Assigned task: Extract every record, keeping each one exactly as it is.

The data:
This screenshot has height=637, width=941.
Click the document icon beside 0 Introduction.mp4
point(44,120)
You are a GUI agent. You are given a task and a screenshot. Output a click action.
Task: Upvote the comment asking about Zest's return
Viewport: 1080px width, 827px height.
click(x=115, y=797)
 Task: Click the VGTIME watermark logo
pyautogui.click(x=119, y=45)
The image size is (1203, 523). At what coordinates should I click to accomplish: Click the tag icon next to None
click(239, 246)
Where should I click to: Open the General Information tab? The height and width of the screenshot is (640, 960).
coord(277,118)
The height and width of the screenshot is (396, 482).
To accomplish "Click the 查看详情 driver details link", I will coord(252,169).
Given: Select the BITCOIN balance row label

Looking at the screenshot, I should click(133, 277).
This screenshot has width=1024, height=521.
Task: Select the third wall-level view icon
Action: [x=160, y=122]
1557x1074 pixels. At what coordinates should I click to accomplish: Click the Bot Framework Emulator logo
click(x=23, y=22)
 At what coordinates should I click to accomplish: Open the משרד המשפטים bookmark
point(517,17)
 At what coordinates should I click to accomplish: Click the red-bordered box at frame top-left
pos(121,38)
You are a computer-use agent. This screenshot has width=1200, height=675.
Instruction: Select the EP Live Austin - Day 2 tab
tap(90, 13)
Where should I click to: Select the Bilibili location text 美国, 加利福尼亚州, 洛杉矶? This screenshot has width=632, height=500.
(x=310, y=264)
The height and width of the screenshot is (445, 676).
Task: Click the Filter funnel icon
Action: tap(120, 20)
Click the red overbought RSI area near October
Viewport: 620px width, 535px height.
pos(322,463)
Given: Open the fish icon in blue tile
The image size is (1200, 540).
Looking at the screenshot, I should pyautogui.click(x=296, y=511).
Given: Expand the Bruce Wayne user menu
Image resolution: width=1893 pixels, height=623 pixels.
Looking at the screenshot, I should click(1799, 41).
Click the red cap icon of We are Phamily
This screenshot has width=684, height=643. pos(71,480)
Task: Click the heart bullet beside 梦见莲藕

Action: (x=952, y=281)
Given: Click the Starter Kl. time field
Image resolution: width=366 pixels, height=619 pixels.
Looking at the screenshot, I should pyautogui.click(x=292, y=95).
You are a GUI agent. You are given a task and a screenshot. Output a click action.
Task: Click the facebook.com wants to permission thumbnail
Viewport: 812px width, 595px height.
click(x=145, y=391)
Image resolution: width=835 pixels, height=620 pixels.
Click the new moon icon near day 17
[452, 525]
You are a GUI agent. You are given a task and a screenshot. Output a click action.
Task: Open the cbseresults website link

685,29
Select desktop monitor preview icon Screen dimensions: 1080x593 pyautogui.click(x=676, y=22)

Answer to this task:
This screenshot has height=637, width=941.
Click the document icon beside 0 Introduction.mp4
point(44,120)
You are a GUI agent. You are given a task and a screenshot. Output a click action.
Task: Upvote the comment asking about Zest's return
Viewport: 1080px width, 827px height.
click(x=115, y=797)
 Task: Click the VGTIME watermark logo
pyautogui.click(x=119, y=45)
The image size is (1203, 523). At what coordinates should I click to accomplish: Click the tag icon next to None
click(239, 246)
Where should I click to: Open the General Information tab? The height and width of the screenshot is (640, 960).
coord(277,118)
The height and width of the screenshot is (396, 482).
To accomplish "Click the 查看详情 driver details link", I will coord(252,169).
Given: Select the BITCOIN balance row label

Looking at the screenshot, I should click(133, 277).
This screenshot has width=1024, height=521.
Task: Select the third wall-level view icon
Action: [x=160, y=122]
1557x1074 pixels. At what coordinates should I click to accomplish: Click the Bot Framework Emulator logo
click(x=23, y=22)
 At what coordinates should I click to accomplish: Open the משרד המשפטים bookmark
point(517,17)
 At what coordinates should I click to accomplish: Click the red-bordered box at frame top-left
pos(121,38)
You are a computer-use agent. This screenshot has width=1200, height=675.
Instruction: Select the EP Live Austin - Day 2 tab
tap(90, 13)
Where should I click to: Select the Bilibili location text 美国, 加利福尼亚州, 洛杉矶? This screenshot has width=632, height=500.
(x=310, y=264)
The height and width of the screenshot is (445, 676).
Task: Click the Filter funnel icon
Action: tap(120, 20)
Click the red overbought RSI area near October
Viewport: 620px width, 535px height.
pos(322,463)
Given: Open the fish icon in blue tile
The image size is (1200, 540).
Looking at the screenshot, I should pyautogui.click(x=296, y=511).
Given: Expand the Bruce Wayne user menu
Image resolution: width=1893 pixels, height=623 pixels.
Looking at the screenshot, I should click(1799, 41).
Click the red cap icon of We are Phamily
This screenshot has width=684, height=643. pos(71,480)
Task: Click the heart bullet beside 梦见莲藕

Action: (x=952, y=281)
Given: Click the Starter Kl. time field
Image resolution: width=366 pixels, height=619 pixels.
Looking at the screenshot, I should pyautogui.click(x=292, y=95).
You are a GUI agent. You are given a task and a screenshot. Output a click action.
Task: Click the facebook.com wants to permission thumbnail
Viewport: 812px width, 595px height.
click(x=145, y=391)
Image resolution: width=835 pixels, height=620 pixels.
Click the new moon icon near day 17
[452, 525]
You are a GUI agent. You are given a task and a screenshot. Output a click action.
Task: Open the cbseresults website link

685,29
Select desktop monitor preview icon Screen dimensions: 1080x593 pyautogui.click(x=676, y=22)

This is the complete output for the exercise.